Князь, обернувшись к хозяину, удивленно спросил:
– Зачем же так официально, Леонид Михайлович? Вы уж лучше меня по имени. О чем хотели спросить?
– Вам известно, что мною подано прошение об отставке?
– Несомненно. Разве все еще не получили на него милостивое соизволение от государя?
– Нет.
– Вот ведь до чего подла наша чиновничья волокита.
– Разрешите считать, что вы прибыли сменить меня!
– Пресвятая Владычица! Как могла такая мысль осенить вас? Меня даже в жар бросило от вашего вопроса.
– Тогда, может быть, вам известно решение Его Величества?
– Несомненно! Должен вам сказать, – Мещерский сделал многозначительную паузу. – О вашем прошении в Петербурге, в известных кругах, было много разговоров. Я слышал, что государь был согласен удовлетворить ваше желание. Согласна была с его решением и августейшая матушка, но в дело вмешалась императрица Александра Федоровна и категорически воспротивилась, потребовав от супруга не отпускать вас с поста в такое сугубо смутное для империи время. Вот так! Вам-то ведь известно, что наш милейший по мягкости характера государь не в состоянии пойти против желания своенравной супруги.

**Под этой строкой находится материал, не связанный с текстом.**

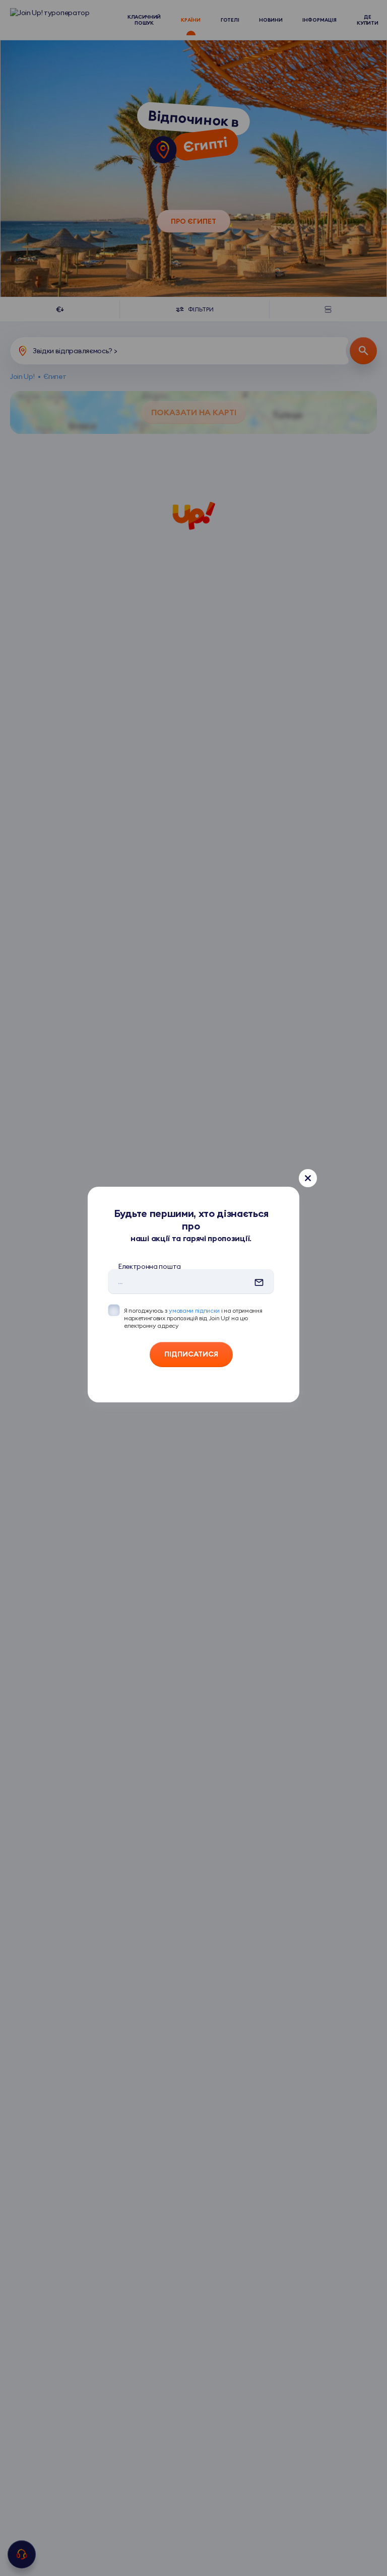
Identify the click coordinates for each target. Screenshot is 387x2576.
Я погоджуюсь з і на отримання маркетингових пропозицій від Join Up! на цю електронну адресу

– Вот как? А мне казалось, что именно государыня поддержит мое желание.
– Нет, Леонид Михайлович! Теперь сумасбродная немка, разогнав всех честных и преданных людей, окружив государя знатной лебезящей перед ней кликой[3] – поняла, наконец, что натворила кое-какие глупости. Вы думаете, ее не тревожат недавние крамольные беспорядки? Тревожат. Но она своенравна до самозабвения. Вмешивается в государственные дела. Представьте, пробовала интриговать против Столыпина. Но Петр Аркадьевич не таков. Он дал ей понять кое-что. Конечно, пойти на такой шаг Столыпин рискнул только после того, как ощутил поддержку родового дворянства.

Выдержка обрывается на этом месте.